Forty-six patients with mild cognitive impairment (MCI), twenty patients with very early Alzheimer’s disease (AD), twenty psychiatric outpatients with depressive symptoms, and 24 health elderly volunteers were examined cross-sectionally using clinical and neuropsychological scales. Patients with amnestic mild cognitive impairment were followed up on average for four years. Smaller subgroups of patients were examined with an α4β2-nicotinic ligand tracer and single photon emission tomography, and diffusion tensor magnetic resonance imaging to examine white matter tract micro-integrity.

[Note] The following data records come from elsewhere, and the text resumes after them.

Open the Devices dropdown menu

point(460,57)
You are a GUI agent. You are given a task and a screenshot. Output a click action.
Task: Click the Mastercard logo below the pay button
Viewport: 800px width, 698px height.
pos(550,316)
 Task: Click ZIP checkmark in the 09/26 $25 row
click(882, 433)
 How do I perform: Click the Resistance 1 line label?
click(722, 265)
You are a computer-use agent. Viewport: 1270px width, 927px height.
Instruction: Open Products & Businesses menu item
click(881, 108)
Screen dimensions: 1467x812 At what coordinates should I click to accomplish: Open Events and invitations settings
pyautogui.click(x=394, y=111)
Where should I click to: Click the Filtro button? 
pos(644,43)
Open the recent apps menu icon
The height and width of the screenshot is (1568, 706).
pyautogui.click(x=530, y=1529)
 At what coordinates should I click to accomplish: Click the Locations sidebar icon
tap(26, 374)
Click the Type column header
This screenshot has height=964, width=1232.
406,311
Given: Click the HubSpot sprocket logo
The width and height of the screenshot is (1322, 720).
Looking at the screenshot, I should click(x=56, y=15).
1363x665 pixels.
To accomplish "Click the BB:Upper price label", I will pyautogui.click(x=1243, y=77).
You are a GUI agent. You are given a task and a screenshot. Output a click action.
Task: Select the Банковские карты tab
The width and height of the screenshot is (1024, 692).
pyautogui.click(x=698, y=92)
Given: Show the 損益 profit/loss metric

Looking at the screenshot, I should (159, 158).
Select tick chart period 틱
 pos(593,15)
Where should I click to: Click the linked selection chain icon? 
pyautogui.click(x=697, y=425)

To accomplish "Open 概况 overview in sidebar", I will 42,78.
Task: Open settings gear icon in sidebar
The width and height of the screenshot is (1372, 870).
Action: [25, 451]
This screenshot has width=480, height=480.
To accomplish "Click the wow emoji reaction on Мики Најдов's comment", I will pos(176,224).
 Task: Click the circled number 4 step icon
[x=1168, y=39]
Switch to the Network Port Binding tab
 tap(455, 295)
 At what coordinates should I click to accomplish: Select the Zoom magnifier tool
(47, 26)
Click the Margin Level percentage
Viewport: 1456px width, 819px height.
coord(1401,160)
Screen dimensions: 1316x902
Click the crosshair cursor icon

One quarter of referrals to our Edinburgh neuropsychological assessment service for older people received the diagnosis of amnestic mild cognitive impairment (aMCI). Most of these also displayed non-memory cognitive deficits, without qualifying for a diagnosis of dementia. While some of the neuropsychological measures were highly specific and sensitive to early dementia, they achieved usually only one of the two for aMCI. Two fifths or our aMCI patients ‘converted’ to AD within four years of follow-up. They could be predicted at baseline with an accuracy of 75%. Typical patterns of nicotinic receptor binding and white matter integrity were found in patients with MCI.